Work required — Set down each entry again exactly as written.

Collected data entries
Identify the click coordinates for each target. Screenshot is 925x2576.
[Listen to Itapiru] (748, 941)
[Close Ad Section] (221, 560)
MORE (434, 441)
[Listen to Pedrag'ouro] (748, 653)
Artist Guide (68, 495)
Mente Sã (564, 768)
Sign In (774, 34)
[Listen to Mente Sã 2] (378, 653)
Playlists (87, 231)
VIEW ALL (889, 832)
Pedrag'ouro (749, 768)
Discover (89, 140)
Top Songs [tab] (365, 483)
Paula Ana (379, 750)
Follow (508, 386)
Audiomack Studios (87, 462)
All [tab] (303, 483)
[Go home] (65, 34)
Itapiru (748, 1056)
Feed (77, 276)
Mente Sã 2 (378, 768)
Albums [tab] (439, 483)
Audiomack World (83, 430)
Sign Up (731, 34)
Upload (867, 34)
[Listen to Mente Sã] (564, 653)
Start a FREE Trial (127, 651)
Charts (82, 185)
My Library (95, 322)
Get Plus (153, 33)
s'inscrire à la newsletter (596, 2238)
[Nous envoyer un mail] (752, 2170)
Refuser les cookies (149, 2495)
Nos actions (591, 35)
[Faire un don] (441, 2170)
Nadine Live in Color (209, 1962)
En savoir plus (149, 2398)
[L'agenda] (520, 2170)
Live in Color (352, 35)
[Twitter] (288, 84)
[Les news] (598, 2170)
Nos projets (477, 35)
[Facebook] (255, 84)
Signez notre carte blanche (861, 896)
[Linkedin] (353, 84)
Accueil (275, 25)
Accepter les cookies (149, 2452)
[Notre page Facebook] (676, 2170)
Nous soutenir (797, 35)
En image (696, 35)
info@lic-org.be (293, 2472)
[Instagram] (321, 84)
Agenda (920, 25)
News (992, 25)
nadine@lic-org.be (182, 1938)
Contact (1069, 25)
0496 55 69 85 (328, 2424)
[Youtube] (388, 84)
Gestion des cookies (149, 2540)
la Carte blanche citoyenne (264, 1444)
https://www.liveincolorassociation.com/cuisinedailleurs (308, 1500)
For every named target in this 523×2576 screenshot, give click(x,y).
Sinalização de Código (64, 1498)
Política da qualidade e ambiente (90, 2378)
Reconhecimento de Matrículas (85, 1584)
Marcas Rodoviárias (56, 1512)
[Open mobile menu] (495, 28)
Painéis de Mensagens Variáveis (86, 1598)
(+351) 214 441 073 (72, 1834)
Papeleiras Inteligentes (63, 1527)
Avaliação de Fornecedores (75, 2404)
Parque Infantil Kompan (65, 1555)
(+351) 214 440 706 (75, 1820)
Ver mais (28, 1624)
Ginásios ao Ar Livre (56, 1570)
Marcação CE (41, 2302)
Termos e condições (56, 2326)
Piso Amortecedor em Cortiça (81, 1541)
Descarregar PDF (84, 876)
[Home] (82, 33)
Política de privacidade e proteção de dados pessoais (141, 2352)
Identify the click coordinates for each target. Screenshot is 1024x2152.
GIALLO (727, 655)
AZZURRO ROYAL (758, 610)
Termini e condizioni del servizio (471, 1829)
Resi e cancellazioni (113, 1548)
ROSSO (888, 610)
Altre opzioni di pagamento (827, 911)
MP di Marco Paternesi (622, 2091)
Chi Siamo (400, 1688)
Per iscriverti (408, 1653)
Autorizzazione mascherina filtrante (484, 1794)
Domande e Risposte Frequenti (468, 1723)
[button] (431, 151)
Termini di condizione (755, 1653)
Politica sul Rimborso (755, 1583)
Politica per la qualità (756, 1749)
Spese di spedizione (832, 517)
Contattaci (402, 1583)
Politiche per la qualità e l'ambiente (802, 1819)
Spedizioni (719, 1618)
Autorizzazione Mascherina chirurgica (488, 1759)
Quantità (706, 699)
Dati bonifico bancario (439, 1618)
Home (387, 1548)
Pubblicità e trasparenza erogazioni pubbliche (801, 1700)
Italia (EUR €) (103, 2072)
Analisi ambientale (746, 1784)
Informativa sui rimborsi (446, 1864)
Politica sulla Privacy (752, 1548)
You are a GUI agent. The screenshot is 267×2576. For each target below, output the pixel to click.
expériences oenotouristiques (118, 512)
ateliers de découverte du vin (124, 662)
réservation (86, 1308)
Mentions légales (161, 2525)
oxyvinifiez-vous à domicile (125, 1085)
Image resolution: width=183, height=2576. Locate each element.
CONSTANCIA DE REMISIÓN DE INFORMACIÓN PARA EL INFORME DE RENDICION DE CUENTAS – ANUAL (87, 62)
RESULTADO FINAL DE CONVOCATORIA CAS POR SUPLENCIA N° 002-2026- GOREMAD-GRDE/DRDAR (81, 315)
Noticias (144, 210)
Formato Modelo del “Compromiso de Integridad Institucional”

Result for this task —
Identify the click coordinates for each target. Screenshot is 925x2576.
[Listen to Itapiru] (748, 941)
[Close Ad Section] (221, 560)
MORE (434, 441)
[Listen to Pedrag'ouro] (748, 653)
Artist Guide (68, 495)
Mente Sã (564, 768)
Sign In (774, 34)
[Listen to Mente Sã 2] (378, 653)
Playlists (87, 231)
VIEW ALL (889, 832)
Pedrag'ouro (749, 768)
Discover (89, 140)
Top Songs [tab] (365, 483)
Paula Ana (379, 750)
Follow (508, 386)
Audiomack Studios (87, 462)
All [tab] (303, 483)
[Go home] (65, 34)
Itapiru (748, 1056)
Feed (77, 276)
Mente Sã 2 (378, 768)
Albums [tab] (439, 483)
Audiomack World (83, 430)
Sign Up (731, 34)
Upload (867, 34)
[Listen to Mente Sã] (564, 653)
Start a FREE Trial (127, 651)
Charts (82, 185)
My Library (95, 322)
Get Plus (153, 33)
s'inscrire à la newsletter (596, 2238)
[Nous envoyer un mail] (752, 2170)
Refuser les cookies (149, 2495)
Nos actions (591, 35)
[Faire un don] (441, 2170)
Nadine Live in Color (209, 1962)
En savoir plus (149, 2398)
[L'agenda] (520, 2170)
Live in Color (352, 35)
[Twitter] (288, 84)
[Les news] (598, 2170)
Nos projets (477, 35)
[Facebook] (255, 84)
Signez notre carte blanche (861, 896)
[Linkedin] (353, 84)
Accueil (275, 25)
Accepter les cookies (149, 2452)
[Notre page Facebook] (676, 2170)
Nous soutenir (797, 35)
En image (696, 35)
info@lic-org.be (293, 2472)
[Instagram] (321, 84)
Agenda (920, 25)
News (992, 25)
nadine@lic-org.be (182, 1938)
Contact (1069, 25)
0496 55 69 85 (328, 2424)
[Youtube] (388, 84)
Gestion des cookies (149, 2540)
la Carte blanche citoyenne (264, 1444)
https://www.liveincolorassociation.com/cuisinedailleurs (308, 1500)
For every named target in this 523×2576 screenshot, give click(x,y).
Sinalização de Código (64, 1498)
Política da qualidade e ambiente (90, 2378)
Reconhecimento de Matrículas (85, 1584)
Marcas Rodoviárias (56, 1512)
[Open mobile menu] (495, 28)
Painéis de Mensagens Variáveis (86, 1598)
(+351) 214 441 073 (72, 1834)
Papeleiras Inteligentes (63, 1527)
Avaliação de Fornecedores (75, 2404)
Parque Infantil Kompan (65, 1555)
(+351) 214 440 706 (75, 1820)
Ver mais (28, 1624)
Ginásios ao Ar Livre (56, 1570)
Marcação CE (41, 2302)
Termos e condições (56, 2326)
Piso Amortecedor em Cortiça (81, 1541)
Descarregar PDF (84, 876)
[Home] (82, 33)
Política de privacidade e proteção de dados pessoais (141, 2352)
Identify the click coordinates for each target. Screenshot is 1024x2152.
GIALLO (727, 655)
AZZURRO ROYAL (758, 610)
Termini e condizioni del servizio (471, 1829)
Resi e cancellazioni (113, 1548)
ROSSO (888, 610)
Altre opzioni di pagamento (827, 911)
MP di Marco Paternesi (622, 2091)
Chi Siamo (400, 1688)
Per iscriverti (408, 1653)
Autorizzazione mascherina filtrante (484, 1794)
Domande e Risposte Frequenti (468, 1723)
[button] (431, 151)
Termini di condizione (755, 1653)
Politica sul Rimborso (755, 1583)
Politica per la qualità (756, 1749)
Spese di spedizione (832, 517)
Contattaci (402, 1583)
Politiche per la qualità e l'ambiente (802, 1819)
Spedizioni (719, 1618)
Autorizzazione Mascherina chirurgica (488, 1759)
Quantità (706, 699)
Dati bonifico bancario (439, 1618)
Home (387, 1548)
Pubblicità e trasparenza erogazioni pubbliche (801, 1700)
Italia (EUR €) (103, 2072)
Analisi ambientale (746, 1784)
Informativa sui rimborsi (446, 1864)
Politica sulla Privacy (752, 1548)
You are a GUI agent. The screenshot is 267×2576. For each target below, output the pixel to click.
expériences oenotouristiques (118, 512)
ateliers de découverte du vin (124, 662)
réservation (86, 1308)
Mentions légales (161, 2525)
oxyvinifiez-vous à domicile (125, 1085)
Image resolution: width=183, height=2576. Locate each element.
CONSTANCIA DE REMISIÓN DE INFORMACIÓN PARA EL INFORME DE RENDICION DE CUENTAS – ANUAL (87, 62)
RESULTADO FINAL DE CONVOCATORIA CAS POR SUPLENCIA N° 002-2026- GOREMAD-GRDE/DRDAR (81, 315)
Noticias (144, 210)
Formato Modelo del “Compromiso de Integridad Institucional”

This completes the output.